> **CONSEGNA A**: Ricopia dal testo sulla circolare INAIL la parte che si apre con le parole contenenti "L'Istituto rende noto, in" e si chiude con "e della sicurezza.".
> **CONSEGNA B**: Nel testo sulla circolare INAIL, trova tutte le espressioni in cui compare la parola «lavoro» e riporta ognuna con il sostantivo e la preposizione che la precedono.
> **CONSEGNA C**: Traduci in inglese questa frase del testo sulla circolare INAIL: «La norma citata ha chiarito che l’infezione da SARS-Cov-2, come per tutte le infezioni da agenti biologici contratte in occasione di lavoro, è tutelata dall’Inail quale infortunio sul lavoro.»

> **TESTO DI RIFERIMENTO**:
+ + +
L'INAIL, con la circolare n.13/2020, ha fornito indicazioni sull'applicazione dell'art.42, comma 2, del D.L. n. 18/2020, che - com'è noto - hanno creato numerose preoccupazioni nel mondo imprenditoriale. Anche a seguito delle criticità rappresentate dalla Confcommercio, l'Istituto ha modificato il precedente orientamento.
L'Istituto rende noto, in particolare, che i criteri applicati per l’erogazione delle prestazioni assicurative ai lavoratori che hanno contratto il virus sono totalmente diversi da quelli previsti in sede penale e civile, dove è sempre necessario dimostrare il dolo o la colpa per il mancato rispetto delle norme a tutela della salute e della sicurezza.
La tutela INAIL
La norma citata ha chiarito che l’infezione da SARS-Cov-2, come per tutte le infezioni da agenti biologici contratte in occasione di lavoro, è tutelata dall’Inail quale infortunio sul lavoro.
L'art.42 dispone che l’indennità per inabilità temporanea assoluta copre anche il periodo di quarantena o di permanenza domiciliare fiduciaria (qualora il contagio sia riconducibile all’attività lavorativa), con la conseguente astensione dal lavoro.
+ + +
Voci di dati memorizzate
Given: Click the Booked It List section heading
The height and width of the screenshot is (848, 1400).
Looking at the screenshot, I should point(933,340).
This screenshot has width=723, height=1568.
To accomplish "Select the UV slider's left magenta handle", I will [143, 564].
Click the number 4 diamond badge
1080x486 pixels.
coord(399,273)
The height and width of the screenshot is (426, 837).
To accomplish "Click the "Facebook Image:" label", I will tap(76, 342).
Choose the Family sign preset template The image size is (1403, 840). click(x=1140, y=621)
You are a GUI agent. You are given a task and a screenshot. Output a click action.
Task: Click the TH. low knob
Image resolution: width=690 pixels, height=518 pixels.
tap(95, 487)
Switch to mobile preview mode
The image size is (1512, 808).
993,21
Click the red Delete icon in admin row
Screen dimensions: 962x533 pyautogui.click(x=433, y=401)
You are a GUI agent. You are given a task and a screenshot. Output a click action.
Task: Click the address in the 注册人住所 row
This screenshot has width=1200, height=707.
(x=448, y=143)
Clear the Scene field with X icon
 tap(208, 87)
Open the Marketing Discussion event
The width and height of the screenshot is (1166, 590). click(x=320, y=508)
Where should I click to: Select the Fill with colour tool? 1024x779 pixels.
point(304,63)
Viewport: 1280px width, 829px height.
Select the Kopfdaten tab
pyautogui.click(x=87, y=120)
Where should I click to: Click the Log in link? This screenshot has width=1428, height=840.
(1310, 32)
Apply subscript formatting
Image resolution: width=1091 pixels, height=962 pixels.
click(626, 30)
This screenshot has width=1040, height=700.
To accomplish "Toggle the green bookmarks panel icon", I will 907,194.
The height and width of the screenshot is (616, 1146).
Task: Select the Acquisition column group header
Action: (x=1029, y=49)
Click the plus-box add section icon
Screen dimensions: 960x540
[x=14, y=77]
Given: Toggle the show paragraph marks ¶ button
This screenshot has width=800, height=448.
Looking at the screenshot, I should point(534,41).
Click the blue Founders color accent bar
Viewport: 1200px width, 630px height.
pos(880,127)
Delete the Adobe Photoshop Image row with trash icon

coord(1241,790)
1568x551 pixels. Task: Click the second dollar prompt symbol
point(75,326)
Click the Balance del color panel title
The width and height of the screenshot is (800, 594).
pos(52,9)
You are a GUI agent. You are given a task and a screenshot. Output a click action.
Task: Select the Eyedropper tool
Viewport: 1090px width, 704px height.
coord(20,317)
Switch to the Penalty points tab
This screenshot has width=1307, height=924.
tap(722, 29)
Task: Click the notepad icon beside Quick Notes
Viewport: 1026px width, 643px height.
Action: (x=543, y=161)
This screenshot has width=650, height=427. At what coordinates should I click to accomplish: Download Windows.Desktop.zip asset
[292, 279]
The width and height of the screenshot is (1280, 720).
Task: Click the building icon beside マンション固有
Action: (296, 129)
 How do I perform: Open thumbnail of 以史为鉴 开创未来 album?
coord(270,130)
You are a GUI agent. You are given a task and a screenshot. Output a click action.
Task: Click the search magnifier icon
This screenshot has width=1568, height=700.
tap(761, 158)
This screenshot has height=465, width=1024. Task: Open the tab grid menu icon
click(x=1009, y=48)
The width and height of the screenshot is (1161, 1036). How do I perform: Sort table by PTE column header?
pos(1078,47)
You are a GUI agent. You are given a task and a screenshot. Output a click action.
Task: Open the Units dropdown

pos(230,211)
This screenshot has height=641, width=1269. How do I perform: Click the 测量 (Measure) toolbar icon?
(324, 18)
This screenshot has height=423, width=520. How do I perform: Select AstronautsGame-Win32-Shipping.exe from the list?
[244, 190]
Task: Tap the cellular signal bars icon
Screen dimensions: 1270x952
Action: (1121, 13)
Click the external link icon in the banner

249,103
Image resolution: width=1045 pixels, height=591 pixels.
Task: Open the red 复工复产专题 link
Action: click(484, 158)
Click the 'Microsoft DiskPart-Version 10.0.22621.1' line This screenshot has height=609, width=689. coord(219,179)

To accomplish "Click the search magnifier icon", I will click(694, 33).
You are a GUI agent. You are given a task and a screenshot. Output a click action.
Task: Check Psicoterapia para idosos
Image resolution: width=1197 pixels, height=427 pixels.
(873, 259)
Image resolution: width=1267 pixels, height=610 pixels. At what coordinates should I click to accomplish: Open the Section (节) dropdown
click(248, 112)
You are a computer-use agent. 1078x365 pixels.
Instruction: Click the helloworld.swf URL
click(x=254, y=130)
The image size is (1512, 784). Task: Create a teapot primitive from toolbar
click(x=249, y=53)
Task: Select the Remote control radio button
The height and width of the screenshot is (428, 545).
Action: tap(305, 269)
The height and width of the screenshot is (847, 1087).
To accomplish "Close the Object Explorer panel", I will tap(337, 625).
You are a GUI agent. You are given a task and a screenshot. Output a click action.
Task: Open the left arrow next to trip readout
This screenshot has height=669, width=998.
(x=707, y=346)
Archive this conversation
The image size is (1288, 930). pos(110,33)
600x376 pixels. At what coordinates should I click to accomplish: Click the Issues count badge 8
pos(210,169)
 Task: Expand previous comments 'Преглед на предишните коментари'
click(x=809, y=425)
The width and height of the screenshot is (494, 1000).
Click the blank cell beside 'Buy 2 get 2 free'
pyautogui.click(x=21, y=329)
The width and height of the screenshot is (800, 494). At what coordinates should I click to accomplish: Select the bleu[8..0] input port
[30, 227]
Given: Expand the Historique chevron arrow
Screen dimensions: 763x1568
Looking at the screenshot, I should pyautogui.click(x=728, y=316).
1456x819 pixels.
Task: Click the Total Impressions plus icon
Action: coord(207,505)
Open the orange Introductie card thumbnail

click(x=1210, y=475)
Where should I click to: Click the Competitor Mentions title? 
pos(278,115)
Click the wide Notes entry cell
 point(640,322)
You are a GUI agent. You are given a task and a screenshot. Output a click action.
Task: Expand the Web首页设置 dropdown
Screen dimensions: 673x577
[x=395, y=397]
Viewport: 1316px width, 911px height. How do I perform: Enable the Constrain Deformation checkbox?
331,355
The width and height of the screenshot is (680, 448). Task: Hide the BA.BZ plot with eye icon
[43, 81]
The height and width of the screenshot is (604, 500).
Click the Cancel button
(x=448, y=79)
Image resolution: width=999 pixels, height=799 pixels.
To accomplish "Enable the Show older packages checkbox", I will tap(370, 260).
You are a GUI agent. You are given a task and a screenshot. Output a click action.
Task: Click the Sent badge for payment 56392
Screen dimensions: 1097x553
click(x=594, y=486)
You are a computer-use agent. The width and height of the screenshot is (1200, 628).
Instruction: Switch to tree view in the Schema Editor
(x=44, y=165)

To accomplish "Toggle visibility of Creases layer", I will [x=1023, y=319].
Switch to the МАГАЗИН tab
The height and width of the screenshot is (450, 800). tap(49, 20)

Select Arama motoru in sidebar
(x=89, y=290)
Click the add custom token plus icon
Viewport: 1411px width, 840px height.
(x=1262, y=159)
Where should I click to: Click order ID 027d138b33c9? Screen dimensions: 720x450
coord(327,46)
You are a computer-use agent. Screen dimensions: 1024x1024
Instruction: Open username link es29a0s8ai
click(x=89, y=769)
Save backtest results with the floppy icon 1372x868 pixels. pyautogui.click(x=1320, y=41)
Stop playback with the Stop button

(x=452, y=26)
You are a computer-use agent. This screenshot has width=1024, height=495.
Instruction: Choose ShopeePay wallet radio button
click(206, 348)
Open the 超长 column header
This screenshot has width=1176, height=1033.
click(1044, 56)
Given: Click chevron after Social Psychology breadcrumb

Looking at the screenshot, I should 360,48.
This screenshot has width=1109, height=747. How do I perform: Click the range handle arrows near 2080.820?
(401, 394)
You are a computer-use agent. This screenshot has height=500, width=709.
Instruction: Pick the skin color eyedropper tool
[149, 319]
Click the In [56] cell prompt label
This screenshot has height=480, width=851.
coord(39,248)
+ + +
> **SOLUZIONE A**:
L'Istituto rende noto, in particolare, che i criteri applicati per l’erogazione delle prestazioni assicurative ai lavoratori che hanno contratto il virus sono totalmente diversi da quelli previsti in sede penale e civile, dove è sempre necessario dimostrare il dolo o la colpa per il mancato rispetto delle norme a tutela della salute e della sicurezza.

> **SOLUZIONE B**:
in occasione di lavoro
infortunio sul lavoro
astensione dal lavoro

> **SOLUZIONE C**: The cited provision clarified that infection with SARS-Cov-2, as with all infections from biological agents contracted in the course of work, is covered by Inail as a workplace accident.